SHORT EXERCISE> Please copy the records below word for word, leaving out the pictures.
********
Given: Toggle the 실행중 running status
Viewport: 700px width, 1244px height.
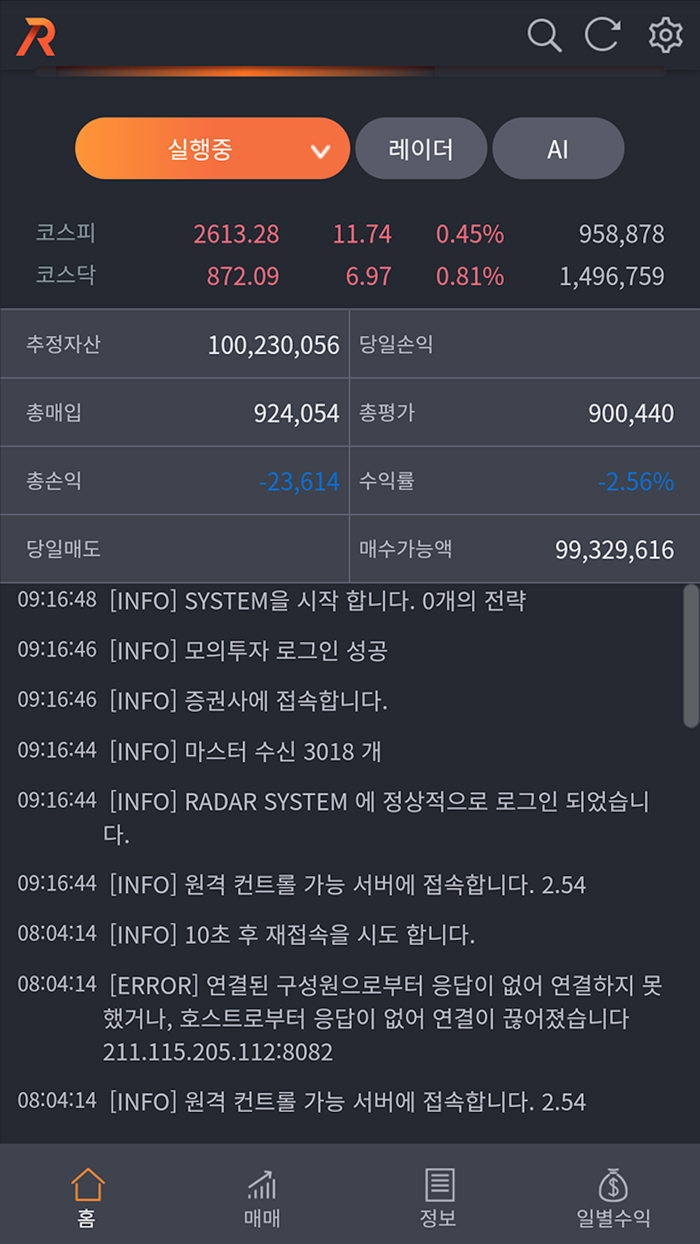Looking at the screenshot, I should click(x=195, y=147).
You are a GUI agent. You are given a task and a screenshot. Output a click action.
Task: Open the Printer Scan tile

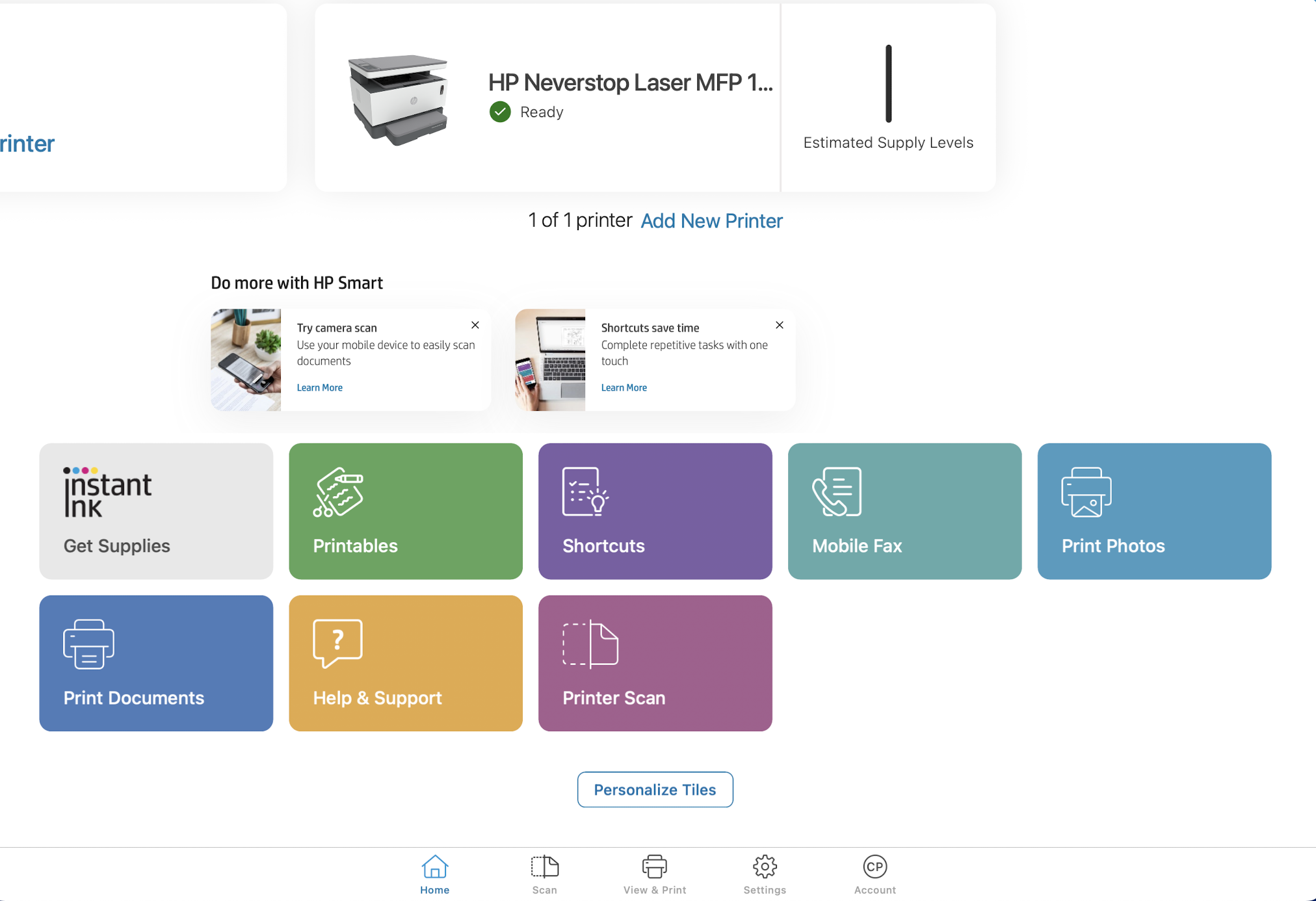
********
RESPONSE FOR THIS EXERCISE>
Given: Toggle the 실행중 running status
Viewport: 700px width, 1244px height.
Looking at the screenshot, I should click(x=195, y=147).
You are a GUI agent. You are given a task and a screenshot. Output a click action.
Task: Open the Printer Scan tile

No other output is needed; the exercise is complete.